Schools

Vote Daily for Kelsey Venter: Helix Grad Vies for Star Prize in SMASH Contest

Native La Mesan is now performing in Guys and Dolls at Lamb's Players Theatre in Coronado

Kelsey Venter is already a star in the eyes of Helix Charter High—a 2002 graduate with a powerful voice and dozens of acting credits.

But her own star could rise with the help of online voters in a promotion of the NBC series SMASH. On Wednesday, polling began on Facebook to pick one of nine talented young women in a local singing contest tied to the show.

Click Vote on Venter’s performance here, singing Let Me Be Your Star from the TV show.

“Honestly, I'm just thrilled that I was asked to be a part of it!” Venter said Wednesday. “The winner of the contest gets two tickets to New York to see the [La Jolla] Playhouse’s production of Peter and the Starcatchers, and gets to sing at the La Jolla Playhouse’s Gala next week, both very exciting opportunities.”

Venter notes that “everyone can vote once a day, not just once” from now until March 8.

Born and raised in La Mesa, Venter says she hopes the contest will help “get my name and face and voice out there, so that I can keep on doing what I love to do.”

As if she hasn’t won recognition enough.

“Venter shows a beautiful range of expression in portraying the headstrong Sarah [in the August 2011 Lamb’s Players production of Trying],” wrote U-T San Diego theater critic Jim Hebert, for example.

Earlier, she won a 2010 Bay Area Theatre Critics Circle Award for her musical performance in She Loves Me. And she won raves for her role of Mama Who in The Old Globe’s recent production of The Grinch.

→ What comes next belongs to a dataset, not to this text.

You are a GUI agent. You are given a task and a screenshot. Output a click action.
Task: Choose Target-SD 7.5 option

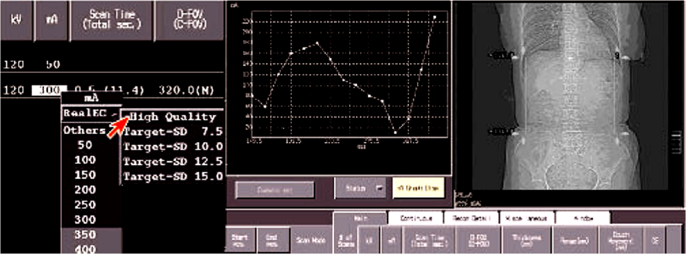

So what’s Venter been up to in the decade since graduation?

Find out what's happening in La Mesa-Mount Helixwith free, real-time updates from Patch.

Gone pro.

“I am proud to say that right now I am a full-time actress,” she writes via email. “I know how rare it is to be able to work in theater and not have to have a day job, so it's a very exciting thing.”

Find out what's happening in La Mesa-Mount Helixwith free, real-time updates from Patch.

Venter recently lived in the San Francisco Bay Area, where she was a part-time actress and had a job at a boutique pet shop south of Berkeley.

“It was a great place to work,” she says. “I sold a lot of doggie hiking boots and very fashionable canine sweaters. Not to mention getting to give treats and kisses to the dogs that came in the store. I can’t think of a better day job.”

Now 27, the San Diego State graduate with a masters in fine arts from the American Conservatory Theater says she’s in a little bit of transition.

“For now, I’m back in San Diego working in theater. I came down from the Bay Area (where I’d been living since 2006) last July for a vacation, and ended up booking theater work that has kept me here since then.”

She keeps in touch with her Highlander classmates.

In fact, she’s now in a production of Guys and Dolls at Lamb’s Players Theatre in Coronado with a classmate of hers—Tim Roberts.

“Tim plays Nicely Nicely Johnson, and I play Sargent Sarah Brown, the same roles we played 10 years ago at Helix, when the Highland Players did Guys and Dolls. It's been really fun getting to work with Tim again, especially on such a great piece.”

She hasn’t heard of a 10-year class reunion yet, “but it’s always nice to hear how people are doing and catch up!”

Venter’s roles at Helix include theater and speech/debate:

“I got involved with both my freshman year and stayed active in both through my senior year,” she says. “I was also on the Speech and Debate team, back when there were only a few of us. We were few but mighty. Now, I think they’re many and mightier.”

Also high on her Helix memory list are teachers.

“I was very fortunate at Helix,” she says. “I had many wonderful teachers. But without a doubt, my most influential/favorite teacher was Gregg Osborn. He first encouraged me to get involved with theater, and was a constant support to me throughout my time at Helix.”

And if she—like the fictional cast of SMASH—ever makes it to Broadway herself, she has Osborn to thank.

“He continues to be one of the most important mentors I have,” Venter writes,  “and I can honestly say I would not be where I am today without him.

“He’s in my Tony speech.”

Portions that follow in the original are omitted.